Autism & Developmental

Timing of social gaze behavior in children with a pervasive developmental disorder.

Willemsen-Swinkels et al. (1998) · Journal of autism and developmental disorders 1998
★ The Verdict

Teach preschoolers with ASD to look at you right before they point—timing is as important as the point itself.

✓ Read this if BCBAs writing social-skills goals for preschool or early-elementary kids with ASD.
✗ Skip if Clinicians serving only non-verbal adults or clients without social-communication targets.

01Research in Context

01

What this study did

Willemsen-Swinkels et al. (1998) watched preschoolers with pervasive developmental disorder while they pointed to share interest.

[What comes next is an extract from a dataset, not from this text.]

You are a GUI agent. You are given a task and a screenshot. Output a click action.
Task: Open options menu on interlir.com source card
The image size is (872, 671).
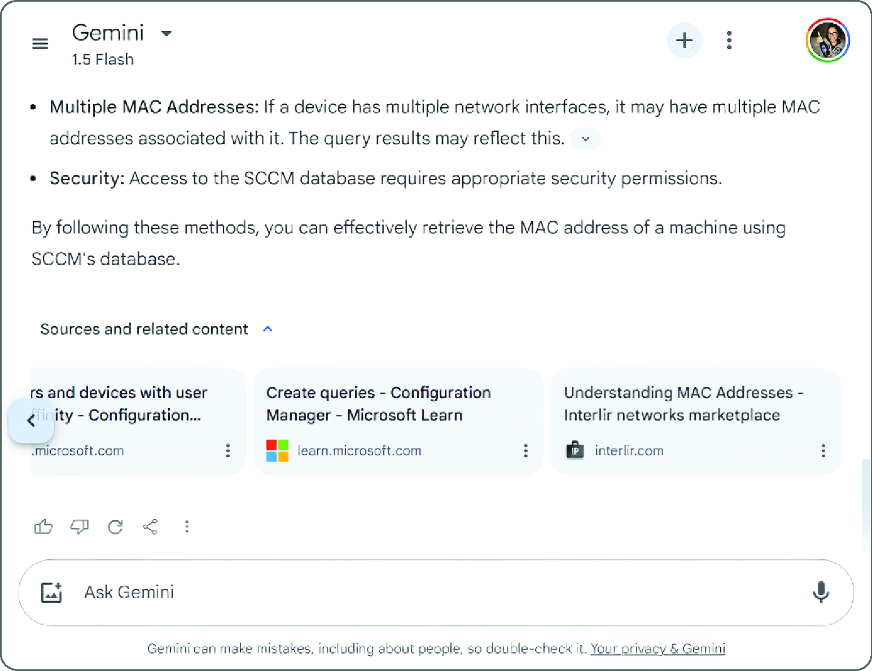pyautogui.click(x=823, y=451)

The team counted how often each child looked at an adult’s face right before the point and how quickly the child looked back after the point.

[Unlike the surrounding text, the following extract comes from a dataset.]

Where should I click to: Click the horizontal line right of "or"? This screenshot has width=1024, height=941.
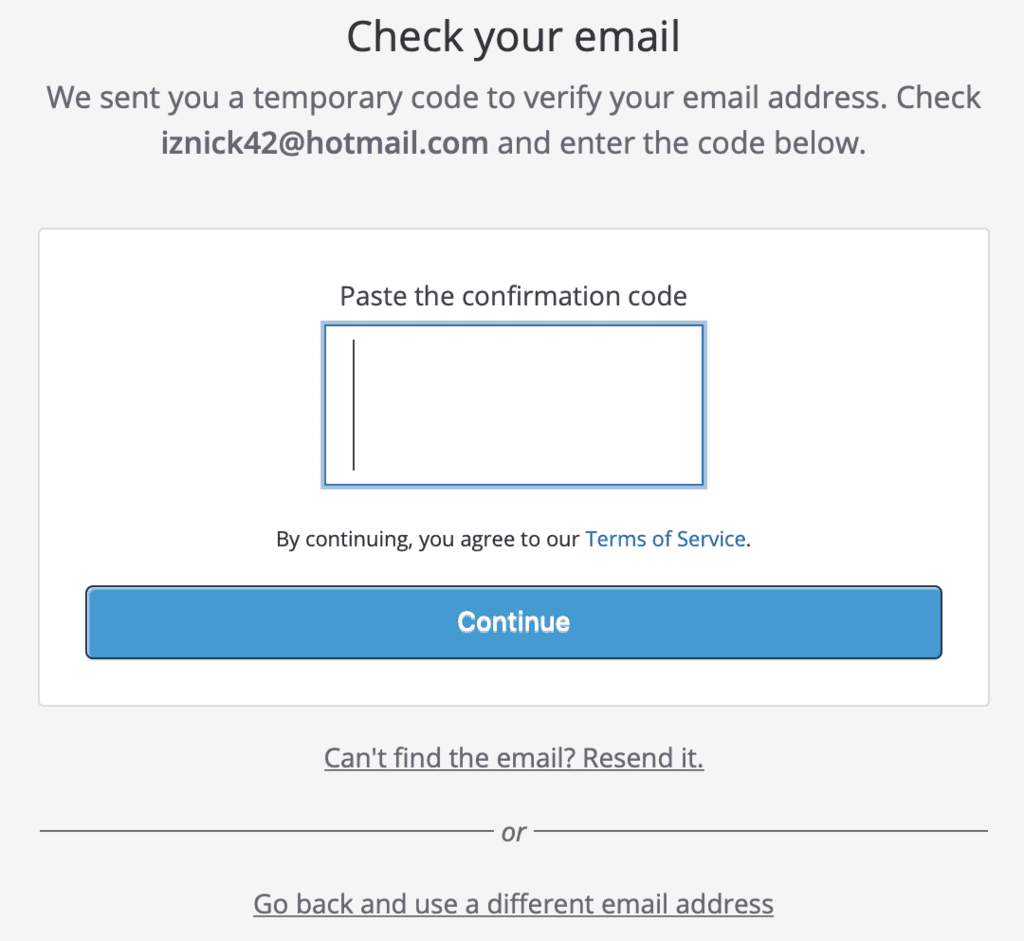pyautogui.click(x=760, y=831)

They compared these tiny eye-movement times to those of typically developing kids.

02

What they found

Kids with PDD rarely glanced at the adult just before pointing.

They also took longer to return their gaze to the adult after the point was finished.

These small timing gaps mean the social moment feels “off” to the partner.

03

How this fits with other research

Warreyn et al. (2007) saw the same slow, uneven gaze shifts during larger joint-attention games, so the timing problem holds across different play situations.

Liu et al. (2021) later used computer math (CRQA) on school-aged kids and still found gaze-sync delays, showing the issue does not fade with age.

Wang et al. (2023) seems to disagree: their preschoolers with ASD boosted eye-looking when they had to pick a face instead of just watch.

The difference is task type: passive pointing (H et al.) versus active choice (Yige et al.).

Context matters—gaze can improve when the child has a clear job to do.

04

Why it matters

If you run social-skills groups, do not just teach “point and look.”

First, prompt a quick check of the partner’s eyes before the finger moves.

Use fun, active tasks like “find the face” to keep the child engaged and make the gaze shift worthwhile.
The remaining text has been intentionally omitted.